What This Is Actually About
I started this project because I had too many skills and no way to manage them. What I built was a three-layer system that separates storage, activation, and delivery. It started as shell scripts and grew into a Rust CLI called loadout.
But the interesting part isn’t the tool. The interesting part is what the problem reveals.
AI instructions are becoming operational knowledge. They’re behavioral contracts that shape how your tools work on your behalf. Right now, the ecosystem treats them as throwaway prompt fragments. Drop a file in a folder. Maybe version control it, maybe not.

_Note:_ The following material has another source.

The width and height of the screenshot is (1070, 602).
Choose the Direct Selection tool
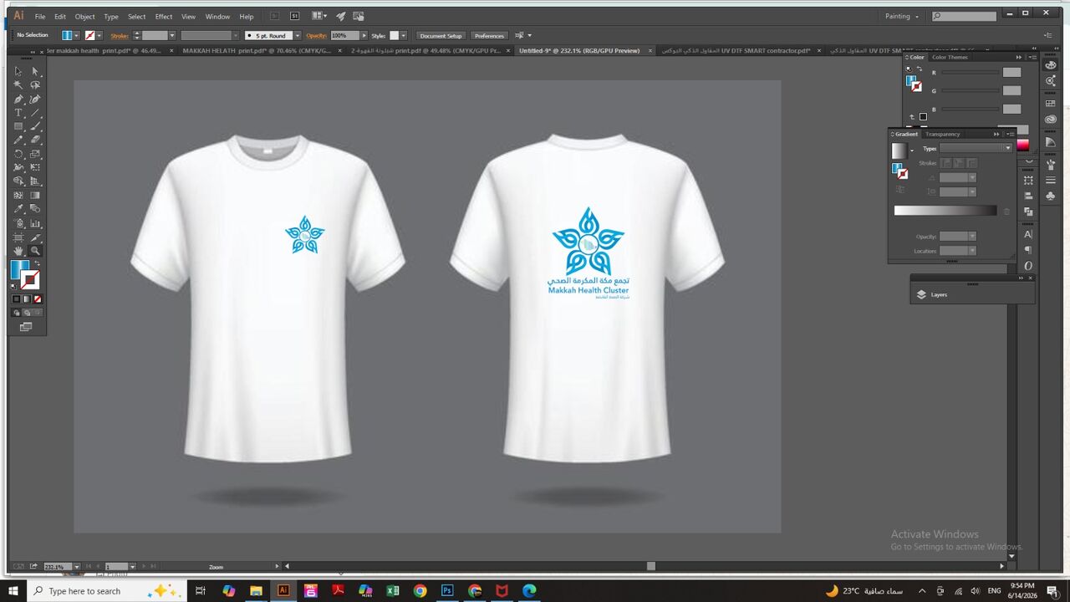35,71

No dependency resolution, no activation layers, no way to compose, override, or audit.
The pattern is familiar. Source files scattered across directories, manually copied between projects, no manifest, no lockfile, no supply chain. We’ve already solved this problem for code, for dependencies, for configuration. Skill files are next in line.
It turns out that SKILL.md files aren’t just instructions. They’re a supply chain. And supply chains, once you see them, demand the same lifecycle rigor as everything else you ship.
The tool is called loadout. But the pattern is bigger than any one tool. Wherever you’re storing AI instructions right now, ask yourself whether they’re getting the lifecycle treatment they deserve. If the answer involves the phrase “I just copy the file,” you already know what happens next.
Update, March 2026: loadout is no longer actively maintained. I’ve switched to sk, which covers the same ground — symlinks, multi-agent fan-out, declarative manifests — and adds remote installation from git repos, state reconciliation, and broader agent support on top. It doesn’t do the analysis loadout does, but I never found a real-world use for that anyway. Had I known about sk when I started, I probably wouldn’t have built loadout in the first place. The supply chain framing still stands. The three-layer separation still matters. The tool that taught me that just isn’t the one I use anymore.